§ TASK TO COMPLETE:
Copy the lines below, changing "center" to "midpoint" and keeping everything else the same.

§ DATA SUPPLIED:
-- START --

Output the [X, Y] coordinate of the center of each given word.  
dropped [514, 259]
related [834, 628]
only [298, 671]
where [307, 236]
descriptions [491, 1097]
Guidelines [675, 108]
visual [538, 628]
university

-- END --

§ PROBLEM SOLUTION:
Output the [X, Y] coordinate of the midpoint of each given word.  
dropped [514, 259]
related [834, 628]
only [298, 671]
where [307, 236]
descriptions [491, 1097]
Guidelines [675, 108]
visual [538, 628]
university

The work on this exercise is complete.